» Task goal:
Each entry needs to be reproduced exactly, with none left out.

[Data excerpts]
* * *

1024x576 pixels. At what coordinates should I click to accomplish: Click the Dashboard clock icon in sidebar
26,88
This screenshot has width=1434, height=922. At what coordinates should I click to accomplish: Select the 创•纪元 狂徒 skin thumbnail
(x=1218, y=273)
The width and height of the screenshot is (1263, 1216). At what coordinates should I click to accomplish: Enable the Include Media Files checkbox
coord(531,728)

* * *

» Response for this exercise:
1024x576 pixels. At what coordinates should I click to accomplish: Click the Dashboard clock icon in sidebar
26,88
This screenshot has width=1434, height=922. At what coordinates should I click to accomplish: Select the 创•纪元 狂徒 skin thumbnail
(x=1218, y=273)
The width and height of the screenshot is (1263, 1216). At what coordinates should I click to accomplish: Enable the Include Media Files checkbox
coord(531,728)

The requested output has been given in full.